Copy out the material from the line holding "Dismiss the Testar" through the end, both ends included, leaving every line unchanged.

(Items in a dataset)
_____

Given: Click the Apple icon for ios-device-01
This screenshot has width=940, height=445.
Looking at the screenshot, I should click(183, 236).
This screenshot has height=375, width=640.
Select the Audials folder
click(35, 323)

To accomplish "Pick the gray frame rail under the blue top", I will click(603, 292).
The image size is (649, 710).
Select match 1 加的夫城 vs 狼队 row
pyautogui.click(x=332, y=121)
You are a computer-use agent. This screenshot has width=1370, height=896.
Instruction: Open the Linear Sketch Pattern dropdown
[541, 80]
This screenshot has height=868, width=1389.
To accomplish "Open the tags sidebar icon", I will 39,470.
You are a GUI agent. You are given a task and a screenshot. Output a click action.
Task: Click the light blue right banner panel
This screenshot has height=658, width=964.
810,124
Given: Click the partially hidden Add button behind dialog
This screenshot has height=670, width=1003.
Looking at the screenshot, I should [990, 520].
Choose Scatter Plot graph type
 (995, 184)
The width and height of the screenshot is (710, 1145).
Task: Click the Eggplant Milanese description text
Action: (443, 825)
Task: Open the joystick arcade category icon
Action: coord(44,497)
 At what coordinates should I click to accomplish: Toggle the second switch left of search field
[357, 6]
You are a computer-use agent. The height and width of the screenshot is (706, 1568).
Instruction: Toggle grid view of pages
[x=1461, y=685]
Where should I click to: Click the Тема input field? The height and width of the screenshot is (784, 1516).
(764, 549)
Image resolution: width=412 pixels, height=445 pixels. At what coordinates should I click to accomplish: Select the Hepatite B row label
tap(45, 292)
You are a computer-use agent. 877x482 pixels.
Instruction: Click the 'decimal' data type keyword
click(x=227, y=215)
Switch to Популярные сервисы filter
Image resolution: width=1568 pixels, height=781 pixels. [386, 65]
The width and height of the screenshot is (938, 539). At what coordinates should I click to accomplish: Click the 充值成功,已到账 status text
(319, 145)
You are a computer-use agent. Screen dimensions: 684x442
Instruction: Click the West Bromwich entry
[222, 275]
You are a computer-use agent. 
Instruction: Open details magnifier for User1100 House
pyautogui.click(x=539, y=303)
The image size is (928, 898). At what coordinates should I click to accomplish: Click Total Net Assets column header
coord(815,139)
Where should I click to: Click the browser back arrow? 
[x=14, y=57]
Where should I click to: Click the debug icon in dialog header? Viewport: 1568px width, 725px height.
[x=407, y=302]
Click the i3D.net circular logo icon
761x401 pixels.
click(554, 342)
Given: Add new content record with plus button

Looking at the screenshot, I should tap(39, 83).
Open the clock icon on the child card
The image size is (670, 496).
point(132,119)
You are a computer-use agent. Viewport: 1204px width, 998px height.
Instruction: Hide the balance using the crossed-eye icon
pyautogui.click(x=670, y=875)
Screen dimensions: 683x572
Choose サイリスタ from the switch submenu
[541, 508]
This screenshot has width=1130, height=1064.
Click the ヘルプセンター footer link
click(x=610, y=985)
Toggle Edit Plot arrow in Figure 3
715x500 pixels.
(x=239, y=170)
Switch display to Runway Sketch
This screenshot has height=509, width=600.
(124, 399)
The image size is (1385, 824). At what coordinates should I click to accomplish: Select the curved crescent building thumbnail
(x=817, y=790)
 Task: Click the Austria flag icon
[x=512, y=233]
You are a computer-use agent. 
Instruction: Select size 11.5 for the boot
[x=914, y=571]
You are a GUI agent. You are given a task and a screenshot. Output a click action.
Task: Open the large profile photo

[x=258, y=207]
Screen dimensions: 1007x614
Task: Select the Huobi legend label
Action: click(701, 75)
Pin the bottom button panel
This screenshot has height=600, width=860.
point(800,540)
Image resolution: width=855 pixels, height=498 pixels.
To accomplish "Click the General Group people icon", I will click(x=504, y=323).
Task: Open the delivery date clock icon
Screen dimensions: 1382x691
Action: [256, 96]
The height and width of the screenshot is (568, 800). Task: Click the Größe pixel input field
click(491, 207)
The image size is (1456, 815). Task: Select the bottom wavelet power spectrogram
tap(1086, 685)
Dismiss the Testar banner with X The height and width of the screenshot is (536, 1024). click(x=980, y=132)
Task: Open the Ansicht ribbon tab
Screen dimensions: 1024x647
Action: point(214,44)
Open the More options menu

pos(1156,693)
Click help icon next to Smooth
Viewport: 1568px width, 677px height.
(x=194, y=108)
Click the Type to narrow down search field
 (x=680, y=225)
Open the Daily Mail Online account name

_____

PROBLEM SOLUTION:
Dismiss the Testar banner with X The height and width of the screenshot is (536, 1024). click(x=980, y=132)
Task: Open the Ansicht ribbon tab
Screen dimensions: 1024x647
Action: point(214,44)
Open the More options menu

pos(1156,693)
Click help icon next to Smooth
Viewport: 1568px width, 677px height.
(x=194, y=108)
Click the Type to narrow down search field
 (x=680, y=225)
Open the Daily Mail Online account name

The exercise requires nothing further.